Introduction Several studies have suggested that microsatellite instability (MSI) resulting from defective DNA mismatch repair confers a better prognosis in colorectal cancer (CRC). Recently, however, data have suggested this is secondary to the effects of ploidy/chromosomal instability (CIN). To estimate the prognostic significance of CIN for survival, we have reviewed and pooled data from published studies.
Methods Studies stratifying survival in CRC by CIN status were identified by searching PubMed and hand-searching bibliographies of identified studies. Two reviewers confirmed study eligibility and extracted data independently, and data were pooled using a fixed-effects model. The principal outcome measure was the hazard ratio for death (HR).

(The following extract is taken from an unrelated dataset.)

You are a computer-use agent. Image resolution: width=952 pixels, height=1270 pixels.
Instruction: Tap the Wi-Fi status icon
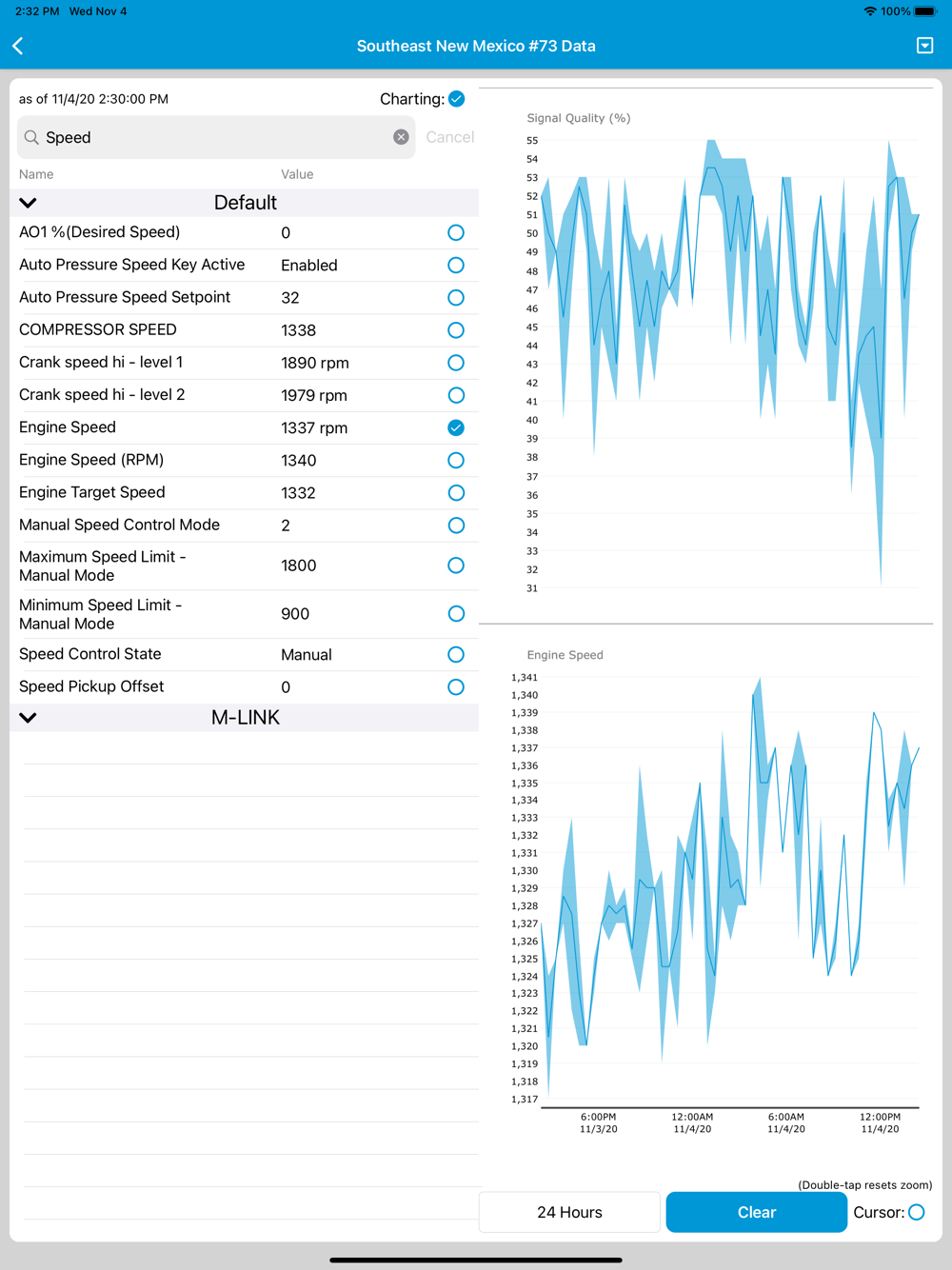tap(869, 11)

Results Sixty-three eligible studies reported outcome in 10,126 patients, 60.0% of whom had CIN+ (aneuploid/polyploid) tumours. The overall HR associated with CIN was 1.45 (95% CI of 1.35-1.55, p<0.001). In patients with stage II-III CRCs, the HR was 1.45 (95% CI 1.27-1.65, p<0.001). The effect was similar for progression-free survival (HR=1.71, 95% CI 1.51-1.94, p<0.001). There was no evidence of significant inter-study heterogeneity.
Conclusion CIN is associated with a worse prognosis in CRC, and should be evaluated as a prognostic marker, together with MSI status, in all clinical trials, particularly those involving adjuvant therapies.